In a world with a cap that usually rises, with what we know about aging curves, with an RFA class that is increasingly moving to get paid more on their second contracts, you can make a credible argument that Marner is worth a ton of money—not as much as Auston Matthews, but not all that much less, either. It’s frustrating to Leaf fans, because we see RFA after RFA around the league get paid lower numbers, and many of us hoped that Marner the hometown hero might take a little less than the most he could get. It doesn’t sound like that’s going to happen.

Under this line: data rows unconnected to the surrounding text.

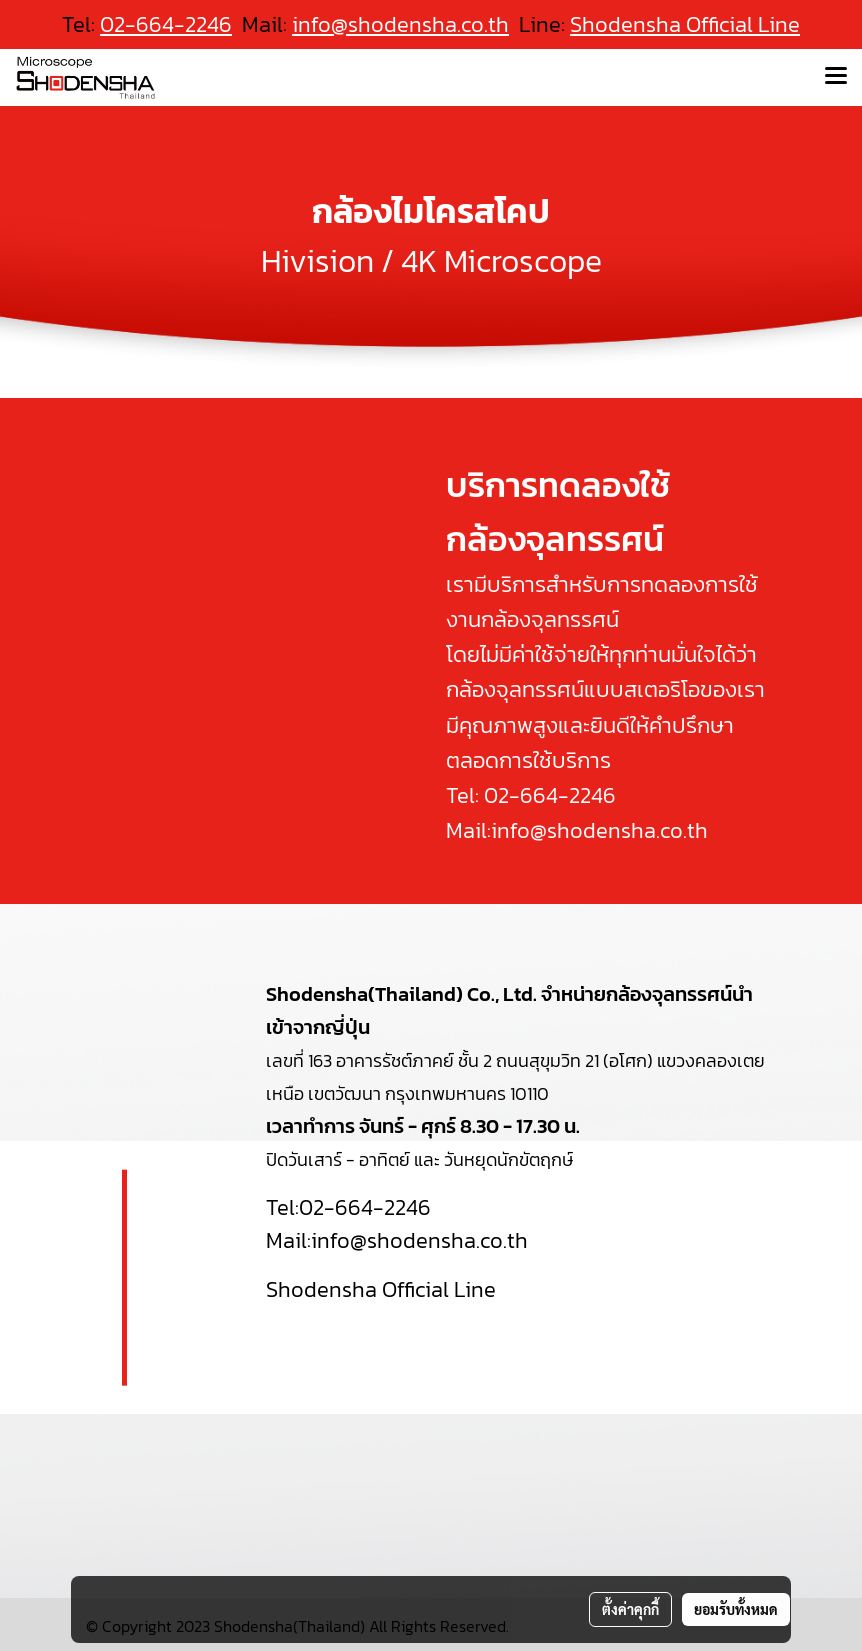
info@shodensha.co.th (400, 24)
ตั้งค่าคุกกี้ (630, 1609)
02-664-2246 (550, 795)
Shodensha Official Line (685, 24)
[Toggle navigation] (836, 77)
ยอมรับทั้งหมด (736, 1609)
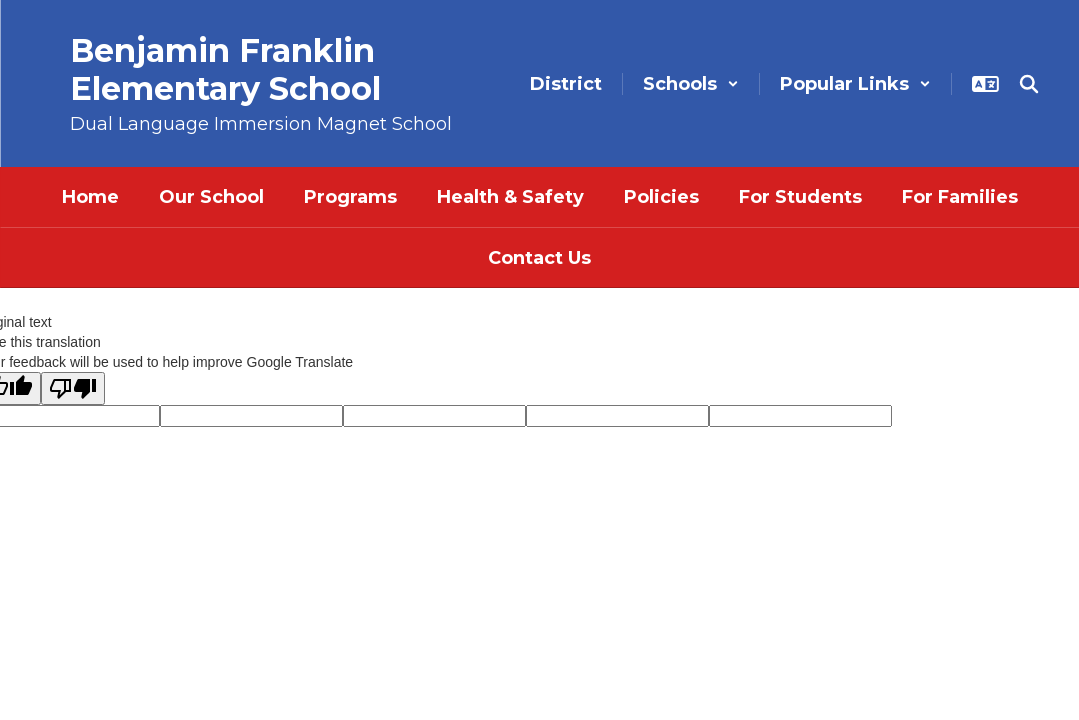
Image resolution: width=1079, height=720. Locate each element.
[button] (691, 84)
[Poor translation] (73, 388)
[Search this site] (1029, 84)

That’s tough for us, and the cap room we won’t have as a consequence isn’t nothing.
But in the end: Mitch Marner is one of those special players we had almost none of during our years in the wilderness. If we have to overpay him, I won’t be happy about it, but I’ll live with it because to some extent he really is that good. I think when this all gets resolved, Mitch is going to be a Leaf for a long time. And salary cap be damned, that’s a great thing for this team.
I still love Marner and want him to re-sign with the Leafs very badly. He’s a really fun player to watch. I want him on Tavares’ wing for years to come. Do the thing, Mitch, I take back calling you Rich Marner I only did it to piss off people on Twitter!

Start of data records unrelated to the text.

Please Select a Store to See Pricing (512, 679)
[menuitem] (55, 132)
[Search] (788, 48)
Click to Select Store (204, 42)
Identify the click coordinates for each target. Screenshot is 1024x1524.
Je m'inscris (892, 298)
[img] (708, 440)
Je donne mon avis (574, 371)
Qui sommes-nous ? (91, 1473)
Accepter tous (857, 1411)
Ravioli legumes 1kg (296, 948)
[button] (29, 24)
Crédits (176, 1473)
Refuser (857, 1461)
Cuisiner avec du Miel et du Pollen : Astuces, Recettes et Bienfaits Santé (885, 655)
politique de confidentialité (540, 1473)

I don’t want to talk about contracts, but I do think something funny is going on with the collective opinion on Marner’s ability. Here’s my advice: if you find someone who will bet you that Marner will score that many points again, take the bet. But even if a lot of hot air has been puffed into his reputation, let us not forget how hot he was to start with. This is not P.A. Parenteau riding along with JT like some baby strapped to his back. This is not just the Tavares effect here; this guy is real, and he’s got talent he hasn’t fully utilized yet. Even better, most of that talent is in his brain. If scoring skill is the most rare, and the most worth paying for, thinking the game like a blitz chess master has to be the next most important. He will be a Maple Leaf for life. He will stand someday, an old man going to seed, watching that number 16 go up in the rafters. That I would also bet on.
I don’t expect Marner to hit 94 points again, but there’s a massive amount of room between elite NHL player and 94+ point superstar, and my bet is that Marner will comfortably reside in that space for the next eight to ten years. We’re likely going to sign him for more money and fewer years than I would like, but at the end of the day, having Mitch Marner on your team is a very very good thing.
Credit where it’s due, Marner had a big season right before his contract came due. He earned the right to pump his value and get more than we were all expecting following his first two seasons. That said, holy crap just sign the damn contract, this has gone on long enough. I won’t lie, this whole summer has really taxed my feelings on Mitch. It’s been death by a thousand cuts. Hopefully he gets on the ice in a Leafs jersey and band-aids that all back up.